Liaisons par transfert de charge : une caractéristique inattendue
de certaines liaisons sigma
Philippe Hiberty, Groupe de Chimie Théorique, LCP,
Université de Paris-Sud
Lundi 27 février 2006, 11h00, salle 2/3,
Bâtiment St.Raphael, 3 rue Galilée, 94200 Ivry-sur-Seine
La conception classique de la liaison sigma est celle d'un superposition d'une forme covalente et
d'une forme ionique. De ce mélange résulte une énergie de résonance, sur laquelle est basée
l'échelle d'électronégativité de Pauling. Cette énergie de résonance est supposée importante
si la liaison est polaire, et nulle ou négligeable si la polarité de la liaison est nulle.

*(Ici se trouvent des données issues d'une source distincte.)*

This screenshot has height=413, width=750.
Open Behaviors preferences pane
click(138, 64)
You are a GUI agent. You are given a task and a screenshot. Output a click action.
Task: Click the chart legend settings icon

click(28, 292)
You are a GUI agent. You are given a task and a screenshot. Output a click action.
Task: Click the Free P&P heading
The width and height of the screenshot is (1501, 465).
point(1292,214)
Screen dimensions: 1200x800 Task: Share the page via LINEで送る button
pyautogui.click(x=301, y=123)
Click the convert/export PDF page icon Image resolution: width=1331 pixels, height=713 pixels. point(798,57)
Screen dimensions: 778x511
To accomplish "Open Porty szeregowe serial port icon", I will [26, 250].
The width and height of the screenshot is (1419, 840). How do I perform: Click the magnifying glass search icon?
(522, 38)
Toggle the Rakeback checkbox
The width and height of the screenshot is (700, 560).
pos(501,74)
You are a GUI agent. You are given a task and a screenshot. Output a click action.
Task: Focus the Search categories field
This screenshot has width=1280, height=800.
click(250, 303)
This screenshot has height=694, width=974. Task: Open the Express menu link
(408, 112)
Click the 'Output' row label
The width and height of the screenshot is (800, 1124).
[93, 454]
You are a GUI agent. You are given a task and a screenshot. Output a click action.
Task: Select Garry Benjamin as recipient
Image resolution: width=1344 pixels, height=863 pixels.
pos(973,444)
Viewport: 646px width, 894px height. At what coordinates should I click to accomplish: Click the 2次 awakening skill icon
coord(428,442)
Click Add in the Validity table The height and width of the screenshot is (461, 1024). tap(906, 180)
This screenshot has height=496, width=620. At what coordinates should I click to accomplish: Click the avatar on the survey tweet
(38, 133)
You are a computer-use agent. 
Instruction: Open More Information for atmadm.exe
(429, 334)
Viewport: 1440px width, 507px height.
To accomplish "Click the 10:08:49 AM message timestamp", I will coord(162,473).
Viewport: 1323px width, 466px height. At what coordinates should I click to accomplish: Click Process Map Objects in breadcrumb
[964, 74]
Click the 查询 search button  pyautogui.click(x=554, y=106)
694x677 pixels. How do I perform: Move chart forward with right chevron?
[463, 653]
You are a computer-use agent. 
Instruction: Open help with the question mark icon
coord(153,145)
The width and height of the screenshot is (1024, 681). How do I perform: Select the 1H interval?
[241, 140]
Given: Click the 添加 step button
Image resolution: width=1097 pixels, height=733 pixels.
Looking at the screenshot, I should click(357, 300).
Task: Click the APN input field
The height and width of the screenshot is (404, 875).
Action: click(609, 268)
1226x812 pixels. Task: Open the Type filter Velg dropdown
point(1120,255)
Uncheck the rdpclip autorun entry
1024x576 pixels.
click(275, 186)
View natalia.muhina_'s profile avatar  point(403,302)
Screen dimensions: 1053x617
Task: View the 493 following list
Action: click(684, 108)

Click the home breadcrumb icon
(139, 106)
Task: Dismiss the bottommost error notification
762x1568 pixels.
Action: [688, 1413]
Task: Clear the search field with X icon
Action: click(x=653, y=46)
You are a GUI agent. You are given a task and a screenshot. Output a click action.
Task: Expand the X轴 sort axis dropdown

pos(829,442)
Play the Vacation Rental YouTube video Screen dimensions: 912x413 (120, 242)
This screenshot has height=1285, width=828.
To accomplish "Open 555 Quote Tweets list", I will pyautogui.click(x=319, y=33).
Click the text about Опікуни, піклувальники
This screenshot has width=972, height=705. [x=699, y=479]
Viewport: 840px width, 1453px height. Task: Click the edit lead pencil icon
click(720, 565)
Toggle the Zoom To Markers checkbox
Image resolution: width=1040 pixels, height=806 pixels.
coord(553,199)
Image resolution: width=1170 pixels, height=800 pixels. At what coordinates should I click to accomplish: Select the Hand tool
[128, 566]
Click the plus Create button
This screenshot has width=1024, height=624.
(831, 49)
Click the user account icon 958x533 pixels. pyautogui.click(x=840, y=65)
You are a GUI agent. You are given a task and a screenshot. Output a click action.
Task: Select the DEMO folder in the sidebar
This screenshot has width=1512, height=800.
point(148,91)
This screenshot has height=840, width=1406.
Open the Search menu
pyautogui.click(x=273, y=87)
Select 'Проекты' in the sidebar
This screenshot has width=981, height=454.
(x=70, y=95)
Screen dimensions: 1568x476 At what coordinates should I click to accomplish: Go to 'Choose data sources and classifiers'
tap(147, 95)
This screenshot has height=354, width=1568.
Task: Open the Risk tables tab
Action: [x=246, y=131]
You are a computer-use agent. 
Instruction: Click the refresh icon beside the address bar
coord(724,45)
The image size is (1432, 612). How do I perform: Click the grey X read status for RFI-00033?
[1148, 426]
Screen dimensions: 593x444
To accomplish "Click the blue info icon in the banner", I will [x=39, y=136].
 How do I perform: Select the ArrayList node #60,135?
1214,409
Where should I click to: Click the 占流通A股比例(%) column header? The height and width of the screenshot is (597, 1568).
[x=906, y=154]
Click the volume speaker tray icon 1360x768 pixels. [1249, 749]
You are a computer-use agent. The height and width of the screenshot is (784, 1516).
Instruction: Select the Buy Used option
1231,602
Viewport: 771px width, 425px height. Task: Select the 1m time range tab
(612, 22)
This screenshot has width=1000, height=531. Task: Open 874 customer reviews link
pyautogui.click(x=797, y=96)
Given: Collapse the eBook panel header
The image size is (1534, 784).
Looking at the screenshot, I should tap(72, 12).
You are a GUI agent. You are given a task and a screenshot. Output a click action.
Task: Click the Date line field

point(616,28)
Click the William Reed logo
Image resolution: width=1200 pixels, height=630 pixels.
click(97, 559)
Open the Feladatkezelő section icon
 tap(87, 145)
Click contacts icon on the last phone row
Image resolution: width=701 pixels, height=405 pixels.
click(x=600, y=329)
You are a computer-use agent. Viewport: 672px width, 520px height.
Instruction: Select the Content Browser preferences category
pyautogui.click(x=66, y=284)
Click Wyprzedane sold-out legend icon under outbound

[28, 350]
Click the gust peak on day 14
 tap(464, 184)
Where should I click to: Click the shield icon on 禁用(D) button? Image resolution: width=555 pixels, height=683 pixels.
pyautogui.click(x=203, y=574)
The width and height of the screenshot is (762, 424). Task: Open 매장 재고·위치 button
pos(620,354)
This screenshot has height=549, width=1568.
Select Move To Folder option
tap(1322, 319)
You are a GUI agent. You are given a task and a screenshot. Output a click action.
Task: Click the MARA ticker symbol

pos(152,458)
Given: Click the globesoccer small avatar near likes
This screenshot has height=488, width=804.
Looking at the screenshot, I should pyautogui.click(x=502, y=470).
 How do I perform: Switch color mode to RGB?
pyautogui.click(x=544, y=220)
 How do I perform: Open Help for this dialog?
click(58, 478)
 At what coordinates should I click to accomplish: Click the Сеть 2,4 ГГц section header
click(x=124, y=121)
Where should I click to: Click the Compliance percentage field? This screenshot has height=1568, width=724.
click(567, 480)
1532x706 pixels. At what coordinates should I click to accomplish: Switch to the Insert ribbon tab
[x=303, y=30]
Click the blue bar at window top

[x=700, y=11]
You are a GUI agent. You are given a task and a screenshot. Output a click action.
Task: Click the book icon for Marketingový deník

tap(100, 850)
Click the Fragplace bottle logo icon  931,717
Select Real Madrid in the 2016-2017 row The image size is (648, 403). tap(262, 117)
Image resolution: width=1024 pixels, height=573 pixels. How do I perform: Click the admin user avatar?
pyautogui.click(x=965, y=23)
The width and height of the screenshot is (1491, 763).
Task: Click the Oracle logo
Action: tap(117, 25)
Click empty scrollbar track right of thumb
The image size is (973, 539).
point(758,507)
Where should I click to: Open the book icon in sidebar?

Or ce schéma est mis à mal dés qu'on le teste par des calculs valence bond précis. Certaines
liaisons homonucléaires, en particulier si les atomes liés sont électronégatifs et/ou portent
des paires libres, ont une très forte énergie de résonance covalente-ionique, responsable de
tout ou grande partie de l'énergie de liaison, au point que la composante covalente est très
faiblement liante, voire répulsive. Ainsi, ces liaisons ne doivent aucunement leur stabilité
à un couplage singulet classique entre deux orbitales atomiques simplement occupées, mais
uniquement à une fluctuation de charge entre ces orbitales. Cette distinction entre liaisons
au sens classique et liaisons à transfert de charge, qui concerne aussi bien les liaisons
homonucléaires que les liaisons polaires, est également mis en évidence par des calculs ELF/DFT
et n'est donc pas un artefact de la méthode valence bond. De telles liaisons correspondent
précisément aux "no-density" bonds, pour lesquelles la formation de la liaison correspond non
pas à une accumulation de densité entre les deux atomes, mais au contraire à un déficit d'électrons.
Loin d'être un simple amusement de théoricien, les liaisons à fluctuation de charge ont
des manifestations expérimentales, parmi lesquelles les différences de barrière entre les
réactions d'échange HX + D -> H + DX et XH + Y -> X+ HY (X, Y = halogène ou groupe isoélectronique),
dont on montre en passant qu'elles constituent une mesure expérimentale de l'énergie de
résonance covalent-ionique dans les liaisons polaires.